## What you should do
Your answer must consist of exactly the lines below, starting with the line with "Viewport: 555px width, 298px height." and going on through the line with "is (577, 718).", and nothing else.

## Records for the task
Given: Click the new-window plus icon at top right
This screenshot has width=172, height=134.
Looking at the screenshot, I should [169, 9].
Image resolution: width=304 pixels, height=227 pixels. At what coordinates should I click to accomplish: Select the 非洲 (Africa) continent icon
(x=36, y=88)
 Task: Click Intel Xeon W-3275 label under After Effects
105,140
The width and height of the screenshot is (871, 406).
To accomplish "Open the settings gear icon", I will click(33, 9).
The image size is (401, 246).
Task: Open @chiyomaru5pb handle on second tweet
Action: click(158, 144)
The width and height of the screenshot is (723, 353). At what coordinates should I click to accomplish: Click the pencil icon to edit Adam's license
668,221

* * *

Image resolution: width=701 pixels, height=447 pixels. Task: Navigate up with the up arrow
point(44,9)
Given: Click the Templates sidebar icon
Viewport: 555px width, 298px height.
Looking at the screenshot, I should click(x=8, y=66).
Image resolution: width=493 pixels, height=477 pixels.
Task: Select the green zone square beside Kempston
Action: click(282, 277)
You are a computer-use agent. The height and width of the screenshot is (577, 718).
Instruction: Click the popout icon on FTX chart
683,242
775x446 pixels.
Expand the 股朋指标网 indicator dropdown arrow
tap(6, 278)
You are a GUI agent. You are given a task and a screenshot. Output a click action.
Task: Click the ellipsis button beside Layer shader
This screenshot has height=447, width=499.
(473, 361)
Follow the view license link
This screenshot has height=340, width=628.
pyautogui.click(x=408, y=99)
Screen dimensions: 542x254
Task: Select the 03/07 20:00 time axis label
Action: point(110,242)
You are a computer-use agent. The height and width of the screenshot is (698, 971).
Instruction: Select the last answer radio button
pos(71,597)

---

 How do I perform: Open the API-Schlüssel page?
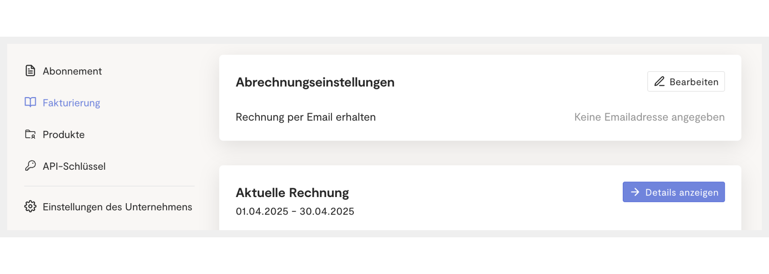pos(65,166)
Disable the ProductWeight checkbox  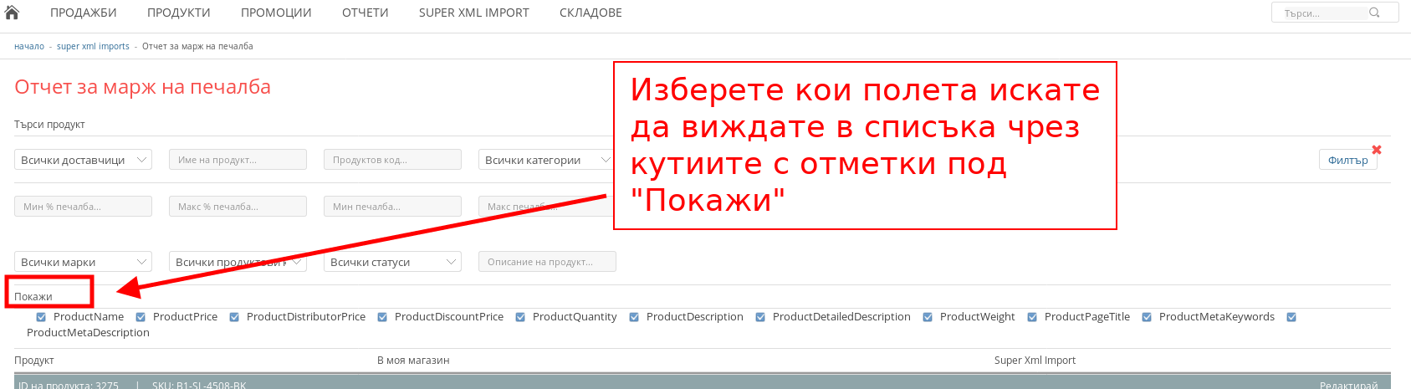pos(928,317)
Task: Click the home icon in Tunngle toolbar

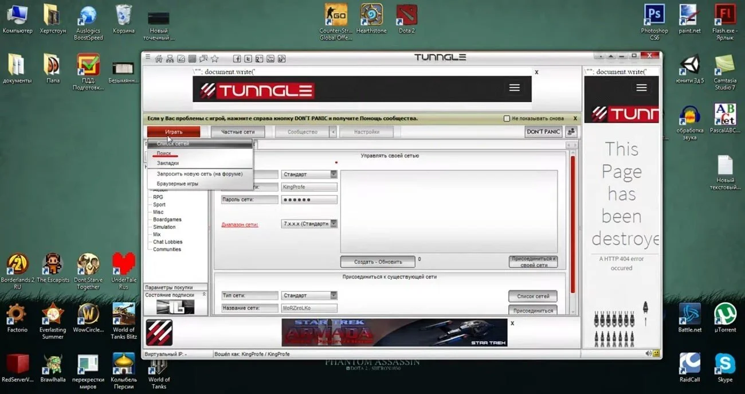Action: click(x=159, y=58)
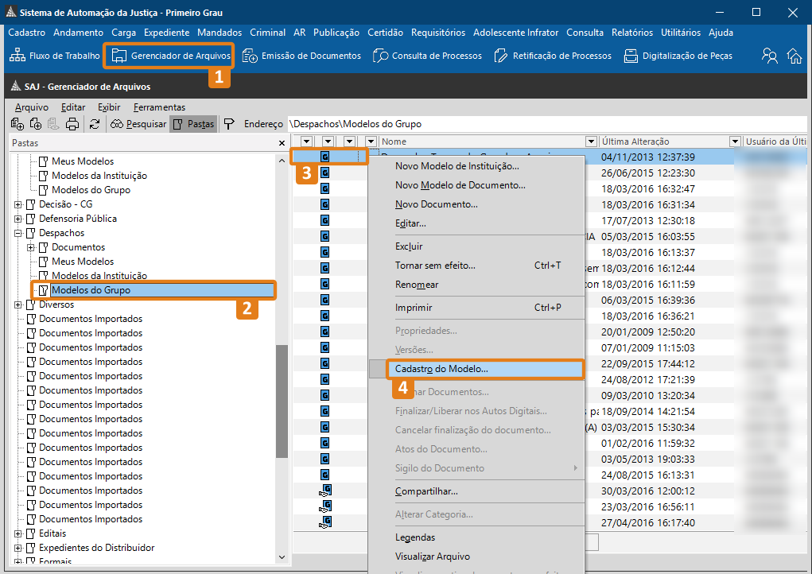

## Written solution
Viewport: 555px width, 298px height.
Looking at the screenshot, I should click(x=8, y=66).
Image resolution: width=493 pixels, height=477 pixels.
Task: Select the green zone square beside Kempston
Action: click(282, 277)
You are a computer-use agent. The height and width of the screenshot is (577, 718).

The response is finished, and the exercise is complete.